- **SUPPLIED ENTRIES**:
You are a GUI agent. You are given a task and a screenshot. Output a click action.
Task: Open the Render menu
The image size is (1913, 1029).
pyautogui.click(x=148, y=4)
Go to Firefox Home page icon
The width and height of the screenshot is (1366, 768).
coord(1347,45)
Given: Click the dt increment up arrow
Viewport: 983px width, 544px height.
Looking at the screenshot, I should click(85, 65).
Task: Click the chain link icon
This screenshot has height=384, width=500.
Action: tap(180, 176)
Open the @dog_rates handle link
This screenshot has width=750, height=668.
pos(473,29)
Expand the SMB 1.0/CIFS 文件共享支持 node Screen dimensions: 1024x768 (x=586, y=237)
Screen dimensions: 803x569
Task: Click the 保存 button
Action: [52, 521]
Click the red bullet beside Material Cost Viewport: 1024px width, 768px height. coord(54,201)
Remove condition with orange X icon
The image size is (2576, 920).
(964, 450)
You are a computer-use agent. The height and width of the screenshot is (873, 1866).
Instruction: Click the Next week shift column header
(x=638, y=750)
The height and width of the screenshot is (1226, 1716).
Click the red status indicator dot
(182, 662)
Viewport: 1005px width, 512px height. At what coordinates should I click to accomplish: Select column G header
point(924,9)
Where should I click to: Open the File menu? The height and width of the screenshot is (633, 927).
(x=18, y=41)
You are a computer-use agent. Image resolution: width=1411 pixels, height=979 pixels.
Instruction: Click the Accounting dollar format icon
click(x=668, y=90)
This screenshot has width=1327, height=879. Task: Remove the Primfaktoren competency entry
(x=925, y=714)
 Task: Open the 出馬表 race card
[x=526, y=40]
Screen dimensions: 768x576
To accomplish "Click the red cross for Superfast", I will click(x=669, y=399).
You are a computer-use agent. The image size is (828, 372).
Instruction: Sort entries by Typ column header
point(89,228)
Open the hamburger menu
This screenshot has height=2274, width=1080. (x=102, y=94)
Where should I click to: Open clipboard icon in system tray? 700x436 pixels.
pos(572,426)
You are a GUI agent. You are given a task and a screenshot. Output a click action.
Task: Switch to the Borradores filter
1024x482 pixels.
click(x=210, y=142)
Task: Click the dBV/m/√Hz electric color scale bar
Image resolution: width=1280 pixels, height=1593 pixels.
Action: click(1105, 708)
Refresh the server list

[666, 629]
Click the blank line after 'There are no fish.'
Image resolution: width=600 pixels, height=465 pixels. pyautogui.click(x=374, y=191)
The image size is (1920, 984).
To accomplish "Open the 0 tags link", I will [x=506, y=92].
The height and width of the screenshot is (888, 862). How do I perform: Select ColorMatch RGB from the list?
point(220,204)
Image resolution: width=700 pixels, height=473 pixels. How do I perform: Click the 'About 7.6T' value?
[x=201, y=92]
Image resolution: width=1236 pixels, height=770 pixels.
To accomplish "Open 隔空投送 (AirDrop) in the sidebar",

- **PROBLEM TO WORK ON**:
The full listing above needs to be transcribed exactly.

- **THE ANSWER**:
You are a GUI agent. You are given a task and a screenshot. Output a click action.
Task: Open the Render menu
The image size is (1913, 1029).
pyautogui.click(x=148, y=4)
Go to Firefox Home page icon
The width and height of the screenshot is (1366, 768).
coord(1347,45)
Given: Click the dt increment up arrow
Viewport: 983px width, 544px height.
Looking at the screenshot, I should click(85, 65).
Task: Click the chain link icon
This screenshot has height=384, width=500.
Action: tap(180, 176)
Open the @dog_rates handle link
This screenshot has width=750, height=668.
pos(473,29)
Expand the SMB 1.0/CIFS 文件共享支持 node Screen dimensions: 1024x768 (x=586, y=237)
Screen dimensions: 803x569
Task: Click the 保存 button
Action: [52, 521]
Click the red bullet beside Material Cost Viewport: 1024px width, 768px height. coord(54,201)
Remove condition with orange X icon
The image size is (2576, 920).
(964, 450)
You are a computer-use agent. The height and width of the screenshot is (873, 1866).
Instruction: Click the Next week shift column header
(x=638, y=750)
The height and width of the screenshot is (1226, 1716).
Click the red status indicator dot
(182, 662)
Viewport: 1005px width, 512px height. At what coordinates should I click to accomplish: Select column G header
point(924,9)
Where should I click to: Open the File menu? The height and width of the screenshot is (633, 927).
(x=18, y=41)
You are a computer-use agent. Image resolution: width=1411 pixels, height=979 pixels.
Instruction: Click the Accounting dollar format icon
click(x=668, y=90)
This screenshot has width=1327, height=879. Task: Remove the Primfaktoren competency entry
(x=925, y=714)
 Task: Open the 出馬表 race card
[x=526, y=40]
Screen dimensions: 768x576
To accomplish "Click the red cross for Superfast", I will click(x=669, y=399).
You are a computer-use agent. The image size is (828, 372).
Instruction: Sort entries by Typ column header
point(89,228)
Open the hamburger menu
This screenshot has height=2274, width=1080. (x=102, y=94)
Where should I click to: Open clipboard icon in system tray? 700x436 pixels.
pos(572,426)
You are a GUI agent. You are given a task and a screenshot. Output a click action.
Task: Switch to the Borradores filter
1024x482 pixels.
click(x=210, y=142)
Task: Click the dBV/m/√Hz electric color scale bar
Image resolution: width=1280 pixels, height=1593 pixels.
Action: click(1105, 708)
Refresh the server list

[666, 629]
Click the blank line after 'There are no fish.'
Image resolution: width=600 pixels, height=465 pixels. pyautogui.click(x=374, y=191)
The image size is (1920, 984).
To accomplish "Open the 0 tags link", I will [x=506, y=92].
The height and width of the screenshot is (888, 862). How do I perform: Select ColorMatch RGB from the list?
point(220,204)
Image resolution: width=700 pixels, height=473 pixels. How do I perform: Click the 'About 7.6T' value?
[x=201, y=92]
Image resolution: width=1236 pixels, height=770 pixels.
To accomplish "Open 隔空投送 (AirDrop) in the sidebar",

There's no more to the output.